I know it's lame to call my first post of the New Year resolution, but instead of just being angry, I would like to suggest that we all resolve a few things for the new year.

Apparently, it is common for members of my "loving" and "supportive" community to question my roommates- past and present- about living with a gay guy. Won't it be weird? What if he, like, y'know, tries stuff? Thank God I have actual loving and supportive roommates who make me feel incredible about being in this community, where I so often feel and fear that I don't belong. I was so nervous to move to a new community because I didn't think I'd find anyone who would live with me. I thank my close friends in a addition to my roommates, for always making me feel part of a world that tries so hard to reject me.

But even when I think progress is being made and the community is opening it's mind a little bit, while I know it is, it's so hard to continue on when you know that behind your back, everyone asks "won't it be weird living with a gay guy". Hey world- wake up! I'm just like everyone else, with attractions only to certain people, with the ability to control my desires and needs- and not the audacity or tastelessness to hit on any living male creature.

Anyway, I'm annoyed that people still question my ability to be a normal person. But on a similar level, any friends that are supportive of me and the community also get questioned- are they gay too? Otherwise, why would they be so supportive? The notion that someone supporting a friend or a community with the need for support gets judged for trying to be a good person is one of the worst qualities of judgment.
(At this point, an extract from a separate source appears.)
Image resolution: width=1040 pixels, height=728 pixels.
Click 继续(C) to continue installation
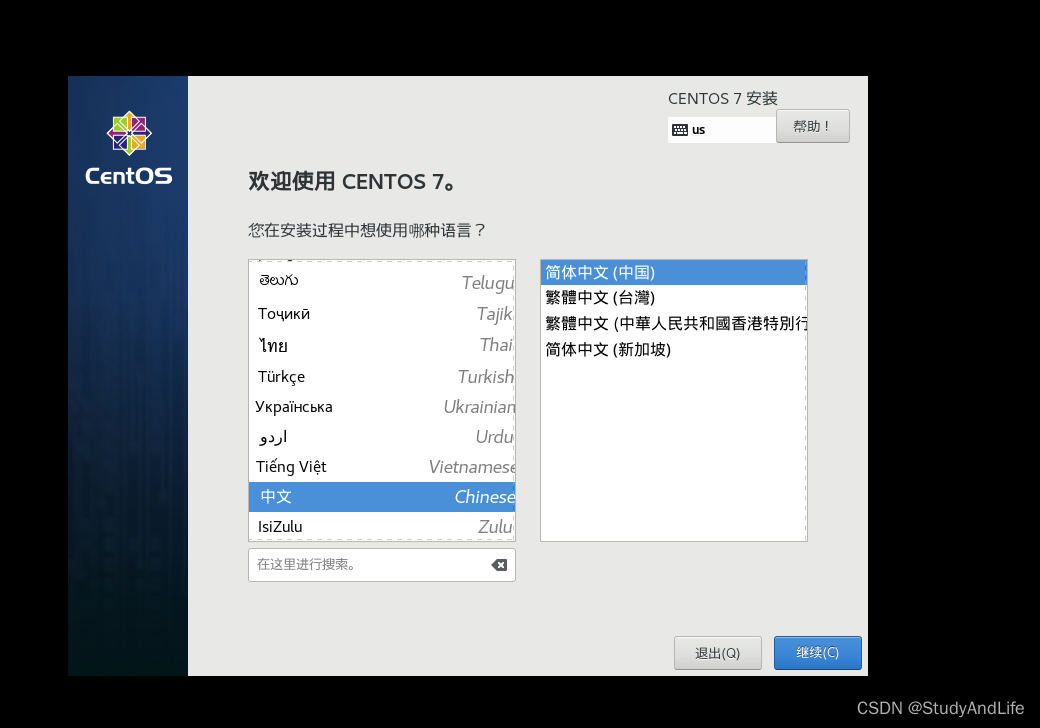point(817,652)
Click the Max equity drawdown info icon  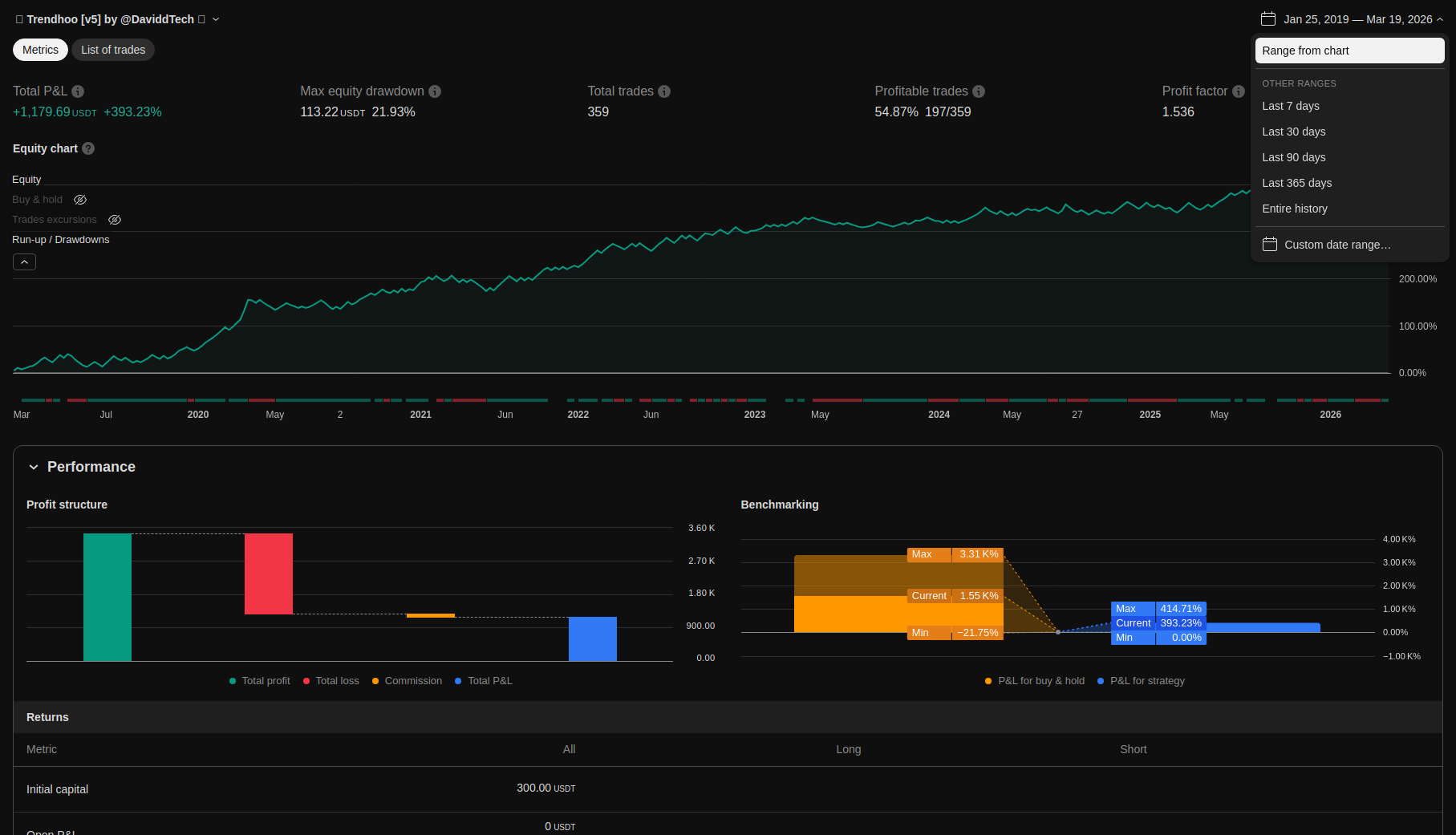435,91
So I challenge those in the Orthodox world- and those outside of it- to open their minds in the new year and realize that not only can I belong, but I am just like everyone else. To make the resolution to not just "be tolerant" but to accept anyone for who they are- regardless of their personal sexual preference or because of who they support.


  1. I so agree--especially with the last sentence. To tolerate is to "put up with" something distasteful. Not tolerance but *acceptance* is the opposite of rejection and the antidote to shame.
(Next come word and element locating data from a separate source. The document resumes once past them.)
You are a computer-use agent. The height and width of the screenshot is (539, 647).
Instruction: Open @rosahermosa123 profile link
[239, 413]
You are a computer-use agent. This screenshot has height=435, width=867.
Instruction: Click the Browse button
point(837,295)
  2. Well said. Sometimes I'm convinced that being gay is actually an advantage. I've been forced to face certain aspects of myself and think properly about them; in particular, I've had to work out what sexual attraction is, how it works, and what it means. If I'd been straight, maybe I wouldn't have done this type of introspection - that's what comes to mind when I hear comments like the ones you mention. The type of person who would ask your roommate if he doesn't feel weird because you might hit on him is someone who's pretty clueless about the workings of his own (straight) sexuality - and, incidentally, that's the same reason why some people say homosexuality is an "urge" and compare it to the "urge to eat bacon". (I'm not saying that all straight males are so blunt; it's just that society never forces them to think about their own sexuality, so many never do.)

  3. Being heterosexual, and having lived with a homosexual roommate, I fell compelled to chime in and say that experience has shown me a person's sexuality has no bearing on how wonderful a human being and friend they are.

    In fact, he is one of my closest, most cherished friends and one of the more "normal" people I've come across. I regularly discuss my own thoughts, challenges and questions (be they religious in nature or other areas in my life, like dating, school, parents, etc) with him and I look up to him in more ways than I can describe. I've learned a LOT from him, especially in terms of learning to accept and love myself the way I am, which I've had a tremendous struggle with in so many other ways.